CT-TEACHING

CT-TEACHING

Photo courtesy of Charles Tentindo.

Charles Tentindo was living a life that most people can only dream of. He was traveling across the country to direct several videos, he had just won an award for directing a documentary, he had designed an instrument that had made it on the cover of Keyboard Magazine, he was in a relationship and most importantly, he was teaching acting classes, an activity he holds close to his heart.

After two weeks of enduring both a persistent low-grade fever and a cough in August of 2010, he went to his doctor to get checked out. Days later, his doctor called to say something was off with his labs, and Tentindo needed to come back in. Within 48 hours he was diagnosed with Acute Lymphoblastic Leukemia (ALL) and given a 30 percent chance to live. He was then sent by an ambulance from Long Beach Memorial to The City of Hope to prepare him for a bone marrow transplant. While no one in Tentindo’s family was a match, he was lucky enough to find a matched donor in New York. A stranger saved his life.

“I will tell you it is hell, it is a hellish experience. It’s scary. Every day is filled with not knowing whether you’re going to make it or not,” he said.

Four months spent at The City of Hope helped him transition back to his normal living environment, which included short visits back home. Tentindo said it was hard to leave the hospital “bubble,” a place where he felt so protected for so long. He attributes much of his recovery to the support of his family, friends and loved ones.
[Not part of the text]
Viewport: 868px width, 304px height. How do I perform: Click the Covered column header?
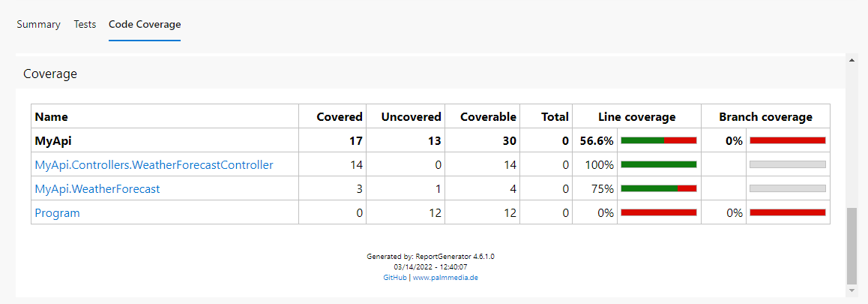(x=339, y=117)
“We are experts as human beings at pretending that we’re going to live forever,” said Tentindo. “So when you are looking at your potential demise in the face, like the grim reaper, when you look at him, and they’re calling, you really go through something that is inexplicable. It felt like I was falling from the top of a 30-story building and I didn’t know how I was going to land. It was just a perpetual fall.”

Those who know him say Tentindo’s battle with ALL changed an already sensitive individual into an even more empathetic, observant and passionate teacher.

“I’m more appreciative of each moment that I’m here; I realize that every day is a gift,” he said.

He describes his experience as a brutal wake-up call to the fact that life is short, and that you may as well do what you’re passionate about while you still can, and do it as well as you can.

“The biggest thing is taking in each moment, everything is hyper real now, from watching how customers interact with, say, workers at a restaurant, to the interactions that happen between patients at the City of Hope[…]” Tentindo said. “Now when I see someone suffering I can immediately connect with how that feels and I will be empathetic and find a way that I can help that person, in my way.”

“It’s helped my teaching,” he continued. “Being a more sensitive teacher helps with the intuitiveness of how you’re working with the students. I’ve been hammered in acting classes and it’s not a fun place to be because you’re open and vulnerable and someone is telling you something negative about what’s going on. So I handle the work there in a very empathetic, yet strong way, to inspire them and push them.”

As far as his teaching philosophy goes, Tentindo says his style is a culmination of everything he learned from his former teachers as well as all he has learned from the greats, including Stella Adler and Sanford Meisner.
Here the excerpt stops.